Member of the Chamber of Deputies
- In office 15 May 1924 – 8 April 1932
- Constituency: 1st Departmental Grouping

Personal details
- Born: 1890 Chile
- Died: 1972 (aged 81–82)
- Party: Liberal Democratic Party Conservative Party Radical Party
- Occupation: Politician
- Profession: Lawyer

= Marco Antonio de la Cuadra =

Chilean politician (1890–1972)

Marco Antonio de la Cuadra Poisson (1890 – 1972) was a Chilean lawyer and politician. He served as member of the Chamber of Deputies of Chile between 1924 and 1932.

==Biography==
He was born in 1890, the son of Marco Antonio de la Cuadra Palma and Eugenia Poisson. He studied at the Instituto Nacional and later at the Faculty of Law of the University of Chile, being admitted as a lawyer on 3 May 1912. He subsequently practiced law independently.

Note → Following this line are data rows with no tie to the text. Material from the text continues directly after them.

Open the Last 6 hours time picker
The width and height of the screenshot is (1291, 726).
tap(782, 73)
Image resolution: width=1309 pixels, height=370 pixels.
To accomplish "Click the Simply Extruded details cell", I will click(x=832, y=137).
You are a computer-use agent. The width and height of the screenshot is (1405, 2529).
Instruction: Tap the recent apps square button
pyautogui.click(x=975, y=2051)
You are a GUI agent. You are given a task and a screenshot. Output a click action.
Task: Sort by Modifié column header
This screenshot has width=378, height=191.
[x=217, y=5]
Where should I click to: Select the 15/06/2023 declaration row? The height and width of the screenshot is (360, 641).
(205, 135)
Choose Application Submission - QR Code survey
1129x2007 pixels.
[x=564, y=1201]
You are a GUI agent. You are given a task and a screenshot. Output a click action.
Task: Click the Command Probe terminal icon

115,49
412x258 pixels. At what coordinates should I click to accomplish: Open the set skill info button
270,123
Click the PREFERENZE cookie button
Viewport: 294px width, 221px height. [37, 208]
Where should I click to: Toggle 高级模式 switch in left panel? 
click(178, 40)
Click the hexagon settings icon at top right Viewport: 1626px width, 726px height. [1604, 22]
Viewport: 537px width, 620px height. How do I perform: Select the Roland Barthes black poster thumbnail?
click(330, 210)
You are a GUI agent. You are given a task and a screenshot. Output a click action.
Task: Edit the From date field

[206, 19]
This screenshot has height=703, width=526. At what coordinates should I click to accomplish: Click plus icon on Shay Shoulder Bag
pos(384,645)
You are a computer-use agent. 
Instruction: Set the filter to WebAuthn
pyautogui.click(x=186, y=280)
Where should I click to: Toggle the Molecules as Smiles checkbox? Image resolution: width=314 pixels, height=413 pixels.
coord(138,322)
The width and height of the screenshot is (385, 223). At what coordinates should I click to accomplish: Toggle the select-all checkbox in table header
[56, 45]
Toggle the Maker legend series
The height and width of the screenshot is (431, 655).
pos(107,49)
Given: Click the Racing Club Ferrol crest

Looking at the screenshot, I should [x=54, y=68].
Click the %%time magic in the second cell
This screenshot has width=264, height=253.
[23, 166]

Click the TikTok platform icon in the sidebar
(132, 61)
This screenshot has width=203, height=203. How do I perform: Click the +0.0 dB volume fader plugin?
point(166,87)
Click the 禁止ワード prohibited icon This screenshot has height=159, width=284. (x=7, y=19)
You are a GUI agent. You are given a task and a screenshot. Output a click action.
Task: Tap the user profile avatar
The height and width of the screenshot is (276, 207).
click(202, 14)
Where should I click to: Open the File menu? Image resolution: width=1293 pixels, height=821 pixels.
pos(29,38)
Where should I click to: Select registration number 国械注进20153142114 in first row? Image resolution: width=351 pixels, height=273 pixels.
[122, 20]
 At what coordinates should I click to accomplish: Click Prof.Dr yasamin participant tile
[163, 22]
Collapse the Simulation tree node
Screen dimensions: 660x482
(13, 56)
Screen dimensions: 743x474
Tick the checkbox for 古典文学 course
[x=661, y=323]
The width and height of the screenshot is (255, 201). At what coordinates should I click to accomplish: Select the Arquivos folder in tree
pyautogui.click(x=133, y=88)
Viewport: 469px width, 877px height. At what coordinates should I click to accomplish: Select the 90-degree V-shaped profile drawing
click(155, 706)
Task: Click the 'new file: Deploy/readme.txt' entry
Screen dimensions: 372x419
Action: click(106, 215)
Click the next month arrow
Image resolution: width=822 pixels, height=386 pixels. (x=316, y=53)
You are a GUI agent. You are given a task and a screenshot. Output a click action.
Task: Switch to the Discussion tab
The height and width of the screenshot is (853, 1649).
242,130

In 1918 he was appointed secretary of the Intendancy of Tarapacá. In April 1932, President Juan Esteban Montero appointed him Minister of Development (Ministro de Fomento), a position he held between 8 April and 4 June 1932. Upon accepting the ministry, he resigned his seat in the Chamber of Deputies.

==Political career==
He was a member of the Liberal Democratic Party, later joining the Conservative Party and subsequently the Radical Party.

He was first elected Deputy for Pisagua and Tarapacá for the 1924–1927 period, serving on the Permanent Committees of Government and Social Legislation. Congress was dissolved on 11 September 1924 by decree of the Governing Junta.

He was re-elected for the 1926–1930 term for the 1st Departmental Circumscription of Pisagua and Tarapacá, serving on the Permanent Committees of Labor and Social Welfare, and as substitute member of the Committees on Legislation and Justice and on Constitutional Reform and Regulations.

During this period, he sponsored legislation modifying the semi-dry law enforced in northern Chile, restoring the previous regime that allowed the sale and consumption of liquor in certain ports under regulated conditions.

He was again elected for the 1930–1934 term, serving on the Permanent Committee of Finance. The revolutionary movement of 4 June 1932 dissolved Congress on 6 June 1932.